Introducing Two New Pitching Metrics: exOUT% and exRP27

exOUT%

In the early 21st century, Oakland Athletics’ General Manager Billy Beane revolutionized baseball forever. He was the first general manager in baseball to heavily utilize sabermetrics in his baseball operations. This isn’t a history lesson though, I bring him up because of his idea that outs are precious, and as a hitter your goal is to not make out, thus him prioritizing OBP so heavily. In the following years, baseball statistics have seen phenomenal progress on both offense and for pitchers.

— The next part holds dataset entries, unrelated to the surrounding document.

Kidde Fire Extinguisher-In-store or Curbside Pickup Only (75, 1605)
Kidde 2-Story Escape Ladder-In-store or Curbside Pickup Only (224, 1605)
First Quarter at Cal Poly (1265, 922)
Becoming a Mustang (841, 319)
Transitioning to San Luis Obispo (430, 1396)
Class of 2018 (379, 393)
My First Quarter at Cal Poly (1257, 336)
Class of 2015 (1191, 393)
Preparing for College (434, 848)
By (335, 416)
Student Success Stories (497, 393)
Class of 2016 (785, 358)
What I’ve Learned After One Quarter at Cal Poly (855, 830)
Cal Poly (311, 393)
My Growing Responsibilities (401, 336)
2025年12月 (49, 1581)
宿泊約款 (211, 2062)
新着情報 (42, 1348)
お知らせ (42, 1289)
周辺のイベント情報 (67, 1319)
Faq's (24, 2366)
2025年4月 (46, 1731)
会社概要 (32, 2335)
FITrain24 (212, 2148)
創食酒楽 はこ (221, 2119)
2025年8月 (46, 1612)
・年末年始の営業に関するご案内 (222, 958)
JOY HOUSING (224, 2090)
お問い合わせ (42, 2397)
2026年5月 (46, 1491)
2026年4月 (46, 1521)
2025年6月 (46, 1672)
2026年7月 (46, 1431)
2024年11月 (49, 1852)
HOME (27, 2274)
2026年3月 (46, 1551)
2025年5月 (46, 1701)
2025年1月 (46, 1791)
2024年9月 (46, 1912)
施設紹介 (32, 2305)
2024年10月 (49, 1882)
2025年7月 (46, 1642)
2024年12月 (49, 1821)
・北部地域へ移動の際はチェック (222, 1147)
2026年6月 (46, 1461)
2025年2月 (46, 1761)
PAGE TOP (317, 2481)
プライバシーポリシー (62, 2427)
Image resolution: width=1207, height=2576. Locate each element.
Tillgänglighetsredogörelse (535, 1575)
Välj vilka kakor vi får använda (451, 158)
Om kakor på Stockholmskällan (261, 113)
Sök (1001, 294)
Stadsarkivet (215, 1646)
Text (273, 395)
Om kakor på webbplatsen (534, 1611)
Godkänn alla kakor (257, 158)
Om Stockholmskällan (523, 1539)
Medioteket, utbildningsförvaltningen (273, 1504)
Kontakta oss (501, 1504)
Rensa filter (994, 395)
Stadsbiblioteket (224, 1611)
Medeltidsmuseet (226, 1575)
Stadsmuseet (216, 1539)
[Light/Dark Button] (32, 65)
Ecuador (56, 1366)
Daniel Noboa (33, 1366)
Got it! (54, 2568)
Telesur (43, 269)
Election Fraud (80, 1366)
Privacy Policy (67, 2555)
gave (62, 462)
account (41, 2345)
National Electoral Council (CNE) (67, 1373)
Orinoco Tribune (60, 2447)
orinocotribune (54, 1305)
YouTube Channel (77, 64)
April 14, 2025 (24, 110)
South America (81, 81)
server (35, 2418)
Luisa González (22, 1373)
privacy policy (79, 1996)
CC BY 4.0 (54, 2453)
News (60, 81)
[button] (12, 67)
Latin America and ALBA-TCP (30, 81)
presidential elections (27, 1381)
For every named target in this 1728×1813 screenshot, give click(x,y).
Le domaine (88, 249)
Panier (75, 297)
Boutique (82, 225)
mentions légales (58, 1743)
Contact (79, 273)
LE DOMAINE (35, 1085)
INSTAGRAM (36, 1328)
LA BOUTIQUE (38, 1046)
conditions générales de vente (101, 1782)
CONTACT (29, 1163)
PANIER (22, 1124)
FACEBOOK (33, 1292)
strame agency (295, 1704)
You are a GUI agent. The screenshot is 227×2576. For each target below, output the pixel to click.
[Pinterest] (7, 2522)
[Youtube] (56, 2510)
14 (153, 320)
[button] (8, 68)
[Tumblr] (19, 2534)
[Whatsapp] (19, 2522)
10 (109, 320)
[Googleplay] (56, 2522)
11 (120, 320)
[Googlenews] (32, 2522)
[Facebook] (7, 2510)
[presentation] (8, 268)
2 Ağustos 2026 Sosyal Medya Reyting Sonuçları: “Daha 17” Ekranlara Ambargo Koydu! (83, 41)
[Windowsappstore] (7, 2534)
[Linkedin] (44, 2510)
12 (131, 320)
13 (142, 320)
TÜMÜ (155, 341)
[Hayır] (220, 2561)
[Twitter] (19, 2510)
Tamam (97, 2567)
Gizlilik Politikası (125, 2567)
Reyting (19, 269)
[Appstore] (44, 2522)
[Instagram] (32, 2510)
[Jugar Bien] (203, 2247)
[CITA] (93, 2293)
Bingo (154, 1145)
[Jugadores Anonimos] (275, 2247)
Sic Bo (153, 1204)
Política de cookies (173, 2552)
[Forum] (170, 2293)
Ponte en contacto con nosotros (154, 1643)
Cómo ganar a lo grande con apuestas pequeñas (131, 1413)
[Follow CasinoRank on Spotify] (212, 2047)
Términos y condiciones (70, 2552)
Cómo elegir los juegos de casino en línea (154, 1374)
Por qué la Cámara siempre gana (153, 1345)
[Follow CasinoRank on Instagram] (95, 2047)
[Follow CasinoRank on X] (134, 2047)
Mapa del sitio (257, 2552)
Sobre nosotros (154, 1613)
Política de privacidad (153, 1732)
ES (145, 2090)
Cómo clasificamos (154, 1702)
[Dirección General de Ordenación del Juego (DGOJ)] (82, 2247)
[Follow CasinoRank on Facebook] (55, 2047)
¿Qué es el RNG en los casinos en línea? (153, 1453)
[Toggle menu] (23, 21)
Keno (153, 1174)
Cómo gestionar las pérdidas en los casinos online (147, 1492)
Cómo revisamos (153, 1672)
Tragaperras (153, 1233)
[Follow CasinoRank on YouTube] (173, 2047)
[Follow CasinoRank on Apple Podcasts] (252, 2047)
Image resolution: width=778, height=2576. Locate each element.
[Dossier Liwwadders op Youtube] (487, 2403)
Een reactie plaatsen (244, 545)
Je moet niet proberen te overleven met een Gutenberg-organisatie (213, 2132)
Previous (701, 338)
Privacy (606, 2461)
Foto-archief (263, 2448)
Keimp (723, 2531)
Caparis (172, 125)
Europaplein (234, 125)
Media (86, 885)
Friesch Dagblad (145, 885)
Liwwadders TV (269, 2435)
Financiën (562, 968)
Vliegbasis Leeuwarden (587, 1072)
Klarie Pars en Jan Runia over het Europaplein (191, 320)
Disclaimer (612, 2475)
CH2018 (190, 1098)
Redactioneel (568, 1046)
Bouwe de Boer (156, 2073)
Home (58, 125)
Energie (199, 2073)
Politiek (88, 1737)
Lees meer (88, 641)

While I believe FIP and xFIP are both very useful statistics in really measuring a pitcher’s skill, my problem is that they essentially ignore all the batted ball data that we have (GB%, FB%, LD%). SIERA and tERA have solved some of these problems, but are far from perfect, and I believe the more statistics we have, the better.

As I mentioned with Beane, while we largely focus on a hitter’s ability to not make out, we still don’t have a catch-all statistic to realize how effective pitchers are at getting batters out, because if the batter’s goal is to not make out, the pitcher’s goal is to get the batter out. So I present to you expected out percentage, or exOUT% (the name is certainly a work in progress). exOUT% sets out to answer a simple question: For any plate appearance, what is the likelihood that the pitcher will get the batter out? This can easily be found by just looking at a pitcher’s opponent OBP, but that is rather primitive, and we can get a better estimate by focusing more on pitchers’ skills to strike people out, not walk batters, and the type of contact they are giving up, and also trying to negate the effect of the defense by him, by just using league averages. So to calculate a pitcher’s exOUT%, I used K%, BB%, GB%, LD%, FB%, lFFB%, and 2014 league averages on ground balls, line drives, and fly outs. (HBPs are essentially ignored but can certainly be incorporated in a future version, this is pretty much exOUT% v1.0)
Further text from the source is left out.